**AIM OF THE EXERCISE**
Among the lines below, return each one that contains the word "computer".

[SUPPLIED INFORMATION]

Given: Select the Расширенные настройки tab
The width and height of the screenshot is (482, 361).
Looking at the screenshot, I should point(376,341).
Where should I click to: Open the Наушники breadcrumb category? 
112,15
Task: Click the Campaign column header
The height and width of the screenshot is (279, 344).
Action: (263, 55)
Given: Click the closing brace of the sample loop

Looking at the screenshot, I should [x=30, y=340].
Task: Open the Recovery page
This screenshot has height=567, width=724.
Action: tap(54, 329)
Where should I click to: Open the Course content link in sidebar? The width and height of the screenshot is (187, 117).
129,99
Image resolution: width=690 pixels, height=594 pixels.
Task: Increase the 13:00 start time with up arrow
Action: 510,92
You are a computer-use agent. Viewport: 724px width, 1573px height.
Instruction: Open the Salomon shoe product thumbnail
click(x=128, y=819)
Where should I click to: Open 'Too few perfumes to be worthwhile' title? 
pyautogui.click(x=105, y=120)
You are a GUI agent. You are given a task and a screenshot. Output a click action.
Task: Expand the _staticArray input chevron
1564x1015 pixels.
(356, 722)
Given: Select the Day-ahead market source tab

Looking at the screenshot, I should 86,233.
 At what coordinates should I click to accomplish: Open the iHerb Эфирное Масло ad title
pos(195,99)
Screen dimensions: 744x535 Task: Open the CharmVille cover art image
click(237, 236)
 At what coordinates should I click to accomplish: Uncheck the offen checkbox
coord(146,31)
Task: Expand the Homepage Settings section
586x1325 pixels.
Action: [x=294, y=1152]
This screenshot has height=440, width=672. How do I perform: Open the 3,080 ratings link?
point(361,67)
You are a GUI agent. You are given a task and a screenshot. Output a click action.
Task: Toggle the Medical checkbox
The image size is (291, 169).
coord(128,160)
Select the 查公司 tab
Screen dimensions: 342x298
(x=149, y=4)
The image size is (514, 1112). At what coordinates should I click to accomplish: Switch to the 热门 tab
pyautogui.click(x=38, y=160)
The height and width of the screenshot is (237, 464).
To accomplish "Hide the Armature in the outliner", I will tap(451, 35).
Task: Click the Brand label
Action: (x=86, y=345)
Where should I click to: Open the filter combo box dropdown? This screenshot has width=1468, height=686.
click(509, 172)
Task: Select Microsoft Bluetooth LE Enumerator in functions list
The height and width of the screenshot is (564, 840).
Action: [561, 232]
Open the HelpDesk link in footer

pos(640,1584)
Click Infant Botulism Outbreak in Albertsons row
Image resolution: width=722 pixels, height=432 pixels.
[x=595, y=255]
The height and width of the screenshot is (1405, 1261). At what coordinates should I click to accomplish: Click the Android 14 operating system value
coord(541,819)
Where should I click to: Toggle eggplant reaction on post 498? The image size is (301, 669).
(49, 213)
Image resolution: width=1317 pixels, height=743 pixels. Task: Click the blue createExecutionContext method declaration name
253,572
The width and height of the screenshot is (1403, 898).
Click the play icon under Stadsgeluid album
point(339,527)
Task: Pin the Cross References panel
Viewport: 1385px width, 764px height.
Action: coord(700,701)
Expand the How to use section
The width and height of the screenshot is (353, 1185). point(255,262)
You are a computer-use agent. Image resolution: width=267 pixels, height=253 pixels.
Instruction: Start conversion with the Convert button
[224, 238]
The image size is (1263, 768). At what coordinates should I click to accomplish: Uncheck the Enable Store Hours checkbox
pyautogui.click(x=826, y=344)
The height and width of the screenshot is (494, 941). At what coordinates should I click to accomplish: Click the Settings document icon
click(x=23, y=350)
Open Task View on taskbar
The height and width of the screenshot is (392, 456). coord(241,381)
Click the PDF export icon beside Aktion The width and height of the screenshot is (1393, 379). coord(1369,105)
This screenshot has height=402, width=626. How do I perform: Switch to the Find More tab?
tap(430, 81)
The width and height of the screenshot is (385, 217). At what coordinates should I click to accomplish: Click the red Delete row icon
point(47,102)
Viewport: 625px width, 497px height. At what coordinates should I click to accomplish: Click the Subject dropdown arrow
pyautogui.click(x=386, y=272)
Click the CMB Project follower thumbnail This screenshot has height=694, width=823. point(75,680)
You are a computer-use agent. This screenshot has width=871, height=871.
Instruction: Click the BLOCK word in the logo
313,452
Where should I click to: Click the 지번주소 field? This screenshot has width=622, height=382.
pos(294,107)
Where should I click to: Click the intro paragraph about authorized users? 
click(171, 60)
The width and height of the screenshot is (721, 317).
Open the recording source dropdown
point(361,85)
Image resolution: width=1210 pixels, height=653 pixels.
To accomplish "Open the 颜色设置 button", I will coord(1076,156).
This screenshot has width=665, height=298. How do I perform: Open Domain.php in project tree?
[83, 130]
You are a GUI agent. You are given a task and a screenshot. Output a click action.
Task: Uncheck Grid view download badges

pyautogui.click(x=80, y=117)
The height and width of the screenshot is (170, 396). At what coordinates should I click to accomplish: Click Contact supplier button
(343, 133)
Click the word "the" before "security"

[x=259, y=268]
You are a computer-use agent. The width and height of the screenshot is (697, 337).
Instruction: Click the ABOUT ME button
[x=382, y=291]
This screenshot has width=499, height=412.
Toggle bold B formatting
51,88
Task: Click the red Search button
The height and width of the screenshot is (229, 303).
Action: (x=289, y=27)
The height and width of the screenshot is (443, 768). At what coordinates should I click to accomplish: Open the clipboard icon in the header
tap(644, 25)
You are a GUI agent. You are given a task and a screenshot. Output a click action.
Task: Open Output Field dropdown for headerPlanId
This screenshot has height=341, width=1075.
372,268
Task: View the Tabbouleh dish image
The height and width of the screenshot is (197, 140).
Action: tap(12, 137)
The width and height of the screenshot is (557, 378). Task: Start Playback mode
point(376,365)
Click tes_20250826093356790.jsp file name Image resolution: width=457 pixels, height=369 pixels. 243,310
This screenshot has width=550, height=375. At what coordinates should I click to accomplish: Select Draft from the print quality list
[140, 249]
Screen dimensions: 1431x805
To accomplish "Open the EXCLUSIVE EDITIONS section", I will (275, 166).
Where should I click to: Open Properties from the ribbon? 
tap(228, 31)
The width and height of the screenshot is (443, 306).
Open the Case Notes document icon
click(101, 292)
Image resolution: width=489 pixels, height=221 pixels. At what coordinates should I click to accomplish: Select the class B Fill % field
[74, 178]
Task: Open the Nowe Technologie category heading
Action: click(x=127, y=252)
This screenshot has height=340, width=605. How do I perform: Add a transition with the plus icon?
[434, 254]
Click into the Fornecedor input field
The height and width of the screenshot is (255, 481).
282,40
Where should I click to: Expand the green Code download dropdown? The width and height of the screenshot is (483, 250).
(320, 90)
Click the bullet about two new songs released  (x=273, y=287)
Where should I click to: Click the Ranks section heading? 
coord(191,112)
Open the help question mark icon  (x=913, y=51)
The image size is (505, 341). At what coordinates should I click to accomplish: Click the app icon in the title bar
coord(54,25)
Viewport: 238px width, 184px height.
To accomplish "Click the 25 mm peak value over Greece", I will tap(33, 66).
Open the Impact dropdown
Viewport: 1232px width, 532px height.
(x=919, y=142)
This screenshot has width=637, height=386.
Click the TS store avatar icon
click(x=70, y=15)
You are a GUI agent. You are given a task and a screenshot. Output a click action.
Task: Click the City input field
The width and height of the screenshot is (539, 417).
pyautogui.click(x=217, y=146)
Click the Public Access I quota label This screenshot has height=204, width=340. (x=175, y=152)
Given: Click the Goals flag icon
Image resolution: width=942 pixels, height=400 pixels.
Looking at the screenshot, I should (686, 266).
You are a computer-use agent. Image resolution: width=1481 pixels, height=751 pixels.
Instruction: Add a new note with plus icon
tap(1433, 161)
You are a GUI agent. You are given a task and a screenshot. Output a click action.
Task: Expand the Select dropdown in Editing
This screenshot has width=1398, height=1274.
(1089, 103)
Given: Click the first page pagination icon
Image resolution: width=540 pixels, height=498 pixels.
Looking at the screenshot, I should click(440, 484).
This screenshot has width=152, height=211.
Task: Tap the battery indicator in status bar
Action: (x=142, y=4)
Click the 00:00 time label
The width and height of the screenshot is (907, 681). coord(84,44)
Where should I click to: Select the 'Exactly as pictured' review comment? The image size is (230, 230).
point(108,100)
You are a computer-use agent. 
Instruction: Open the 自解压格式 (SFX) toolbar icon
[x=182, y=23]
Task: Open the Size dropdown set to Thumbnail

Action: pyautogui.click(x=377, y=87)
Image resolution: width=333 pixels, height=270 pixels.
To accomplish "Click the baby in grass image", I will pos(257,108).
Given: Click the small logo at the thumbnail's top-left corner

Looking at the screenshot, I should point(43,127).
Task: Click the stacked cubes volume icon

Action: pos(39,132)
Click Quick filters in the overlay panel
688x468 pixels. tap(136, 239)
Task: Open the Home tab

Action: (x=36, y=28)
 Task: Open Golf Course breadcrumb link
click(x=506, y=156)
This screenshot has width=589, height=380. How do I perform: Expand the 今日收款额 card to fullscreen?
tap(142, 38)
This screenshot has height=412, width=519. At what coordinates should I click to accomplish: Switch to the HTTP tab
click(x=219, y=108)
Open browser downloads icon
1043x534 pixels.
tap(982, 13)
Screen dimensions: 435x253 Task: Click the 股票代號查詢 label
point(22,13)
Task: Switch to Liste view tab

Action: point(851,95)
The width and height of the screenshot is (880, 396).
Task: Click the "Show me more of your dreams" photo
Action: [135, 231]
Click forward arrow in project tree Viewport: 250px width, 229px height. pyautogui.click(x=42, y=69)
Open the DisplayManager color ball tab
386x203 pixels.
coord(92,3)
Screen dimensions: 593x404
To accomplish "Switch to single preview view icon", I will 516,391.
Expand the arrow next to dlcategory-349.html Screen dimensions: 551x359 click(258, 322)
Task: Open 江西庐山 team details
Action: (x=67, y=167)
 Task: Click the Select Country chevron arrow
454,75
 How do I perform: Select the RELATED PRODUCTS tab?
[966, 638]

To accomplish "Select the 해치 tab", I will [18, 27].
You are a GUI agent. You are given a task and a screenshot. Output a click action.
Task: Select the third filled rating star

[/SUPPLIED INFORMATION]

**EXERCISE RESPONSE**
You are a computer-use agent. Viewport: 724px width, 1573px height.
You are a computer-use agent. Image resolution: width=267 pixels, height=253 pixels.
You are a computer-use agent. This screenshot has width=871, height=871.
You are a computer-use agent. The width and height of the screenshot is (697, 337).
You are a computer-use agent. Image resolution: width=1481 pixels, height=751 pixels.
You are a computer-use agent. 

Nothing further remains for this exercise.